Start of Dataset

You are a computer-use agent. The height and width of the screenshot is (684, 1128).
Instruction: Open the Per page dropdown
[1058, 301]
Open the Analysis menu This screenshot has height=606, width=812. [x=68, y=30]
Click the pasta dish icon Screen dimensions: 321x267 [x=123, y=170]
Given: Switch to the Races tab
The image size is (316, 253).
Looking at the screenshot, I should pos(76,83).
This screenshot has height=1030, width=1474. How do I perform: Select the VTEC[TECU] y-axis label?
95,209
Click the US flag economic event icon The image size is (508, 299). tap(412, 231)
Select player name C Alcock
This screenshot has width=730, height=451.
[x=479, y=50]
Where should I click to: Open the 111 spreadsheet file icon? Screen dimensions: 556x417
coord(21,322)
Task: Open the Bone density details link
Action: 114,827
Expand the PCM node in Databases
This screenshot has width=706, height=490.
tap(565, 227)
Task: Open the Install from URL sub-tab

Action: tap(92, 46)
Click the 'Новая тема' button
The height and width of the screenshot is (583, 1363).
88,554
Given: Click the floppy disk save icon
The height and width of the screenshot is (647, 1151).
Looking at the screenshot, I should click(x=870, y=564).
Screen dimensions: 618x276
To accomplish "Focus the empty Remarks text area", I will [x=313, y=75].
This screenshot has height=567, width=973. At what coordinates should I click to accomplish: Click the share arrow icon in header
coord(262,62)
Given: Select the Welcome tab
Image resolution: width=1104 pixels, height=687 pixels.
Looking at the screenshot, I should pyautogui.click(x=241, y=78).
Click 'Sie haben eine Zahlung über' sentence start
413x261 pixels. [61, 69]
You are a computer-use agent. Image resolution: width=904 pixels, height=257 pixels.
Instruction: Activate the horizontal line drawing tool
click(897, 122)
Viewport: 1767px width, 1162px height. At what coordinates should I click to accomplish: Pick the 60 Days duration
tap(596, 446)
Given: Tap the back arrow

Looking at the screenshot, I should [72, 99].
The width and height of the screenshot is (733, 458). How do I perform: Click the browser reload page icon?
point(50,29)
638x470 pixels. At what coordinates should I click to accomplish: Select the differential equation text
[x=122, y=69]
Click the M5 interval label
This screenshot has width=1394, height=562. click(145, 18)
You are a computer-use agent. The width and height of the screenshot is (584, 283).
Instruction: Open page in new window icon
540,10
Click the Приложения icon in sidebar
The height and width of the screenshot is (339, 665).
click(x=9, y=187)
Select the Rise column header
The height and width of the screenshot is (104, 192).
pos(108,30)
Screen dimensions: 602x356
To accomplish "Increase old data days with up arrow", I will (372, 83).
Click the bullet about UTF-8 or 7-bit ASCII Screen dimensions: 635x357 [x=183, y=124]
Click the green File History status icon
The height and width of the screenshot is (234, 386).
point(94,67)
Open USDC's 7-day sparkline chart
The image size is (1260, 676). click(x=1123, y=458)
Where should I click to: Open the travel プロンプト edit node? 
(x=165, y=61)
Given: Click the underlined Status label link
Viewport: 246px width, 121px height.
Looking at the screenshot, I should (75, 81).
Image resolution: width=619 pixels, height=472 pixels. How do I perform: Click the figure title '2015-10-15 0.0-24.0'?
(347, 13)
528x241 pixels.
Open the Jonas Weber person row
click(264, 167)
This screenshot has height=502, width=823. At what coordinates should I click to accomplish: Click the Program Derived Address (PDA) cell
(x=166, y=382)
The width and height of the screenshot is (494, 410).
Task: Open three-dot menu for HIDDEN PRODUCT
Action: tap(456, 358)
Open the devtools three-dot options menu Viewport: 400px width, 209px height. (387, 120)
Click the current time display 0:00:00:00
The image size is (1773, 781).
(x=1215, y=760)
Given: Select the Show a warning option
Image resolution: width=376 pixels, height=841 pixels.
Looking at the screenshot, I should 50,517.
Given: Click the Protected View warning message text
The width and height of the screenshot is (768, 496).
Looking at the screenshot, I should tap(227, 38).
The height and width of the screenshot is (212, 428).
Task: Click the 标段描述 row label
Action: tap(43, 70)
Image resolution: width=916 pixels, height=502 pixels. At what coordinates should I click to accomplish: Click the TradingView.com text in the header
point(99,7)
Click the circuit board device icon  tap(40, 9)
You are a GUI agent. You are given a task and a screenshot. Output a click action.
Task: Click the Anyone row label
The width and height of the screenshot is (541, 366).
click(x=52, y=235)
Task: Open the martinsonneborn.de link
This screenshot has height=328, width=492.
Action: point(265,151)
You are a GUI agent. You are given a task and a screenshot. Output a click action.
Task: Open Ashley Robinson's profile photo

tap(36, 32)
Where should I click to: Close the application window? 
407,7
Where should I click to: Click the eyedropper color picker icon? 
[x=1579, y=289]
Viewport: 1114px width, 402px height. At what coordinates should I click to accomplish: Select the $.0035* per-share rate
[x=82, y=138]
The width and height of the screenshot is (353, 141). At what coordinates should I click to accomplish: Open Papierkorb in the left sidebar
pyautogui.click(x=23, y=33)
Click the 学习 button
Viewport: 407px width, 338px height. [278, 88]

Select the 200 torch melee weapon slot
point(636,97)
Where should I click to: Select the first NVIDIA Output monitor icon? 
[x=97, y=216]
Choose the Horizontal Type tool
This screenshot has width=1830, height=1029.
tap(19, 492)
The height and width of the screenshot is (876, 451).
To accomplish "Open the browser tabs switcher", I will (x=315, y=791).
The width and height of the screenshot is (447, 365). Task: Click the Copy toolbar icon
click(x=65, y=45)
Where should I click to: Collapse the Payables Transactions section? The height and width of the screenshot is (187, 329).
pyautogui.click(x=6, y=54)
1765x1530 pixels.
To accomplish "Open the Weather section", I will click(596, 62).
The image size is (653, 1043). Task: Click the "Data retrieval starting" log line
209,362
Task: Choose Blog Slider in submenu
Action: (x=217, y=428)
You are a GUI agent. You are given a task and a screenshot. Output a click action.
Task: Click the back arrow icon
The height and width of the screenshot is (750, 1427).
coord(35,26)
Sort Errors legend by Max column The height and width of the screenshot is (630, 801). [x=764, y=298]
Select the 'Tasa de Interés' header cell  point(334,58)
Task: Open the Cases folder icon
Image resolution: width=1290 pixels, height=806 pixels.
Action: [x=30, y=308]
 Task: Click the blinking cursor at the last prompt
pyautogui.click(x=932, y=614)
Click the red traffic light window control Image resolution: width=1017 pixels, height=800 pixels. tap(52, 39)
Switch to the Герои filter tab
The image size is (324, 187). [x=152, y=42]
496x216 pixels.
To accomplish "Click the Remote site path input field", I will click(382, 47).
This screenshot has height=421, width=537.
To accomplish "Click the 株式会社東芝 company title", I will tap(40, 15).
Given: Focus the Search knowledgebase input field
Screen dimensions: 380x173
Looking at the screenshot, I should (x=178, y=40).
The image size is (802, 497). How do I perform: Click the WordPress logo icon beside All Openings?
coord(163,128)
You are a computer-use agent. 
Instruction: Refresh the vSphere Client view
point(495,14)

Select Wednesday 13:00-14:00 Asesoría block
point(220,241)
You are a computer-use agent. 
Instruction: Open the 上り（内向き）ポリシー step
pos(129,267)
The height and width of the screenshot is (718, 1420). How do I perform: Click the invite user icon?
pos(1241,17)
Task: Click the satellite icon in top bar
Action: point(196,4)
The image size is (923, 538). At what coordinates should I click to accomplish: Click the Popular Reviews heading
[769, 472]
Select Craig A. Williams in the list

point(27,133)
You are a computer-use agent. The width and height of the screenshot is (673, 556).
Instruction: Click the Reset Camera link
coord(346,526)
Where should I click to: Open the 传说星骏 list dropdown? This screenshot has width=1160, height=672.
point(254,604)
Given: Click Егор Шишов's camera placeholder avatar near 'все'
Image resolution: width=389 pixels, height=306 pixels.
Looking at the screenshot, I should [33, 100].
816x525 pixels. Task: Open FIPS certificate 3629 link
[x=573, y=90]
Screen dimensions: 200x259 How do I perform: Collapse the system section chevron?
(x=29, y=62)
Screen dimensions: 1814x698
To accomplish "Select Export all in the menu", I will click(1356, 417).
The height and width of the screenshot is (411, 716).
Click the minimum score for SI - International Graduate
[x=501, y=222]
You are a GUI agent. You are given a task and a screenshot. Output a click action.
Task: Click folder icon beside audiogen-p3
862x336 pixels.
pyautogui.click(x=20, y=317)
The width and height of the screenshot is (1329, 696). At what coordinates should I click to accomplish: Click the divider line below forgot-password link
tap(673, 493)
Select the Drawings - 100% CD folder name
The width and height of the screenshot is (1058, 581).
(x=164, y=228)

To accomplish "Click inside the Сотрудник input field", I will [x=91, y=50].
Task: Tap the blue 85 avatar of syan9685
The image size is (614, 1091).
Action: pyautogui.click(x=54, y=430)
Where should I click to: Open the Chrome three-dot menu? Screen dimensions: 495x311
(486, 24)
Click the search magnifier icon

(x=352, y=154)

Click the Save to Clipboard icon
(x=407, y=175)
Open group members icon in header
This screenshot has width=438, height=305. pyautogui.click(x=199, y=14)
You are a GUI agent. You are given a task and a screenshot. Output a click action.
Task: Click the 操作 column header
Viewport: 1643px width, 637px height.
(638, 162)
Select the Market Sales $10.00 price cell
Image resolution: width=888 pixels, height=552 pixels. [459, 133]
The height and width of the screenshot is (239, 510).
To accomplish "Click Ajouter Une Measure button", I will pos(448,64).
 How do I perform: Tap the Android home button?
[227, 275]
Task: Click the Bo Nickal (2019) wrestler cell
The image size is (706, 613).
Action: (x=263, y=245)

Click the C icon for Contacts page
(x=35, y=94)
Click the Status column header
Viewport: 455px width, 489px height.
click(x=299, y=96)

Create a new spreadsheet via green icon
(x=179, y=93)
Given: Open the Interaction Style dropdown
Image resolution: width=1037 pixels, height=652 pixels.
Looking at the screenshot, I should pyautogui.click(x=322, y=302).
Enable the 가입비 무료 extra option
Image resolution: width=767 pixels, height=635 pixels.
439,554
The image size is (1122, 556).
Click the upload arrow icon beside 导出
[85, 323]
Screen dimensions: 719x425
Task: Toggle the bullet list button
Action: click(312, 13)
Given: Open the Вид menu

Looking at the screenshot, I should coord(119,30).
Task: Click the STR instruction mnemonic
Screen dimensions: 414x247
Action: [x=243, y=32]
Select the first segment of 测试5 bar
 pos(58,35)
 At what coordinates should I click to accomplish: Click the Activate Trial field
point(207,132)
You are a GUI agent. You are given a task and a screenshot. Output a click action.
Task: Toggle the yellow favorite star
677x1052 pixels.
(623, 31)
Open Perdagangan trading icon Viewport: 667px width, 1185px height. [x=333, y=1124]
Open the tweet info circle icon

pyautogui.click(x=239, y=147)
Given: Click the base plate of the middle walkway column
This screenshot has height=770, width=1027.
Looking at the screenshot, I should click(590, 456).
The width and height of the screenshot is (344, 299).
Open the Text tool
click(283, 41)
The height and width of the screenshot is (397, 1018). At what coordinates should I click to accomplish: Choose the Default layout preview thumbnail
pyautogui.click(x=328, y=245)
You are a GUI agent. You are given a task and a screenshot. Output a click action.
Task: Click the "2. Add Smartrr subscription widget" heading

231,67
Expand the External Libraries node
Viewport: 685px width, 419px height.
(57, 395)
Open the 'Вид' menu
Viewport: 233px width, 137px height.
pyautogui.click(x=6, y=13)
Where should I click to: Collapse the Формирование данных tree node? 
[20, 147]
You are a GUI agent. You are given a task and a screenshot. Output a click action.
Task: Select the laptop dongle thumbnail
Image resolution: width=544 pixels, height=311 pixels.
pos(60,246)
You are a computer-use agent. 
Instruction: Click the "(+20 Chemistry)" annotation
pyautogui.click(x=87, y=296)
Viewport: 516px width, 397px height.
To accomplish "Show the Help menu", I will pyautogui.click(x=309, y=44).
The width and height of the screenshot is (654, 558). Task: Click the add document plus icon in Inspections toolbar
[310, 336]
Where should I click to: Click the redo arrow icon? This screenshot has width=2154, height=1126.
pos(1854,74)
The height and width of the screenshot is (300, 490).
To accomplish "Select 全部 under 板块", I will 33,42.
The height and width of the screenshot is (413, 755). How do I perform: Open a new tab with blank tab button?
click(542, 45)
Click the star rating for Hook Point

End of Dataset

**What to work on**
A verbatim transcription is needed of the lines above, starting at the line with "Click the Status column header" and ending at the line with "Given: Open the Interaction Style dropdown", both included, and of nothing else.

**Written solution**
Click the Status column header
Viewport: 455px width, 489px height.
click(x=299, y=96)

Create a new spreadsheet via green icon
(x=179, y=93)
Given: Open the Interaction Style dropdown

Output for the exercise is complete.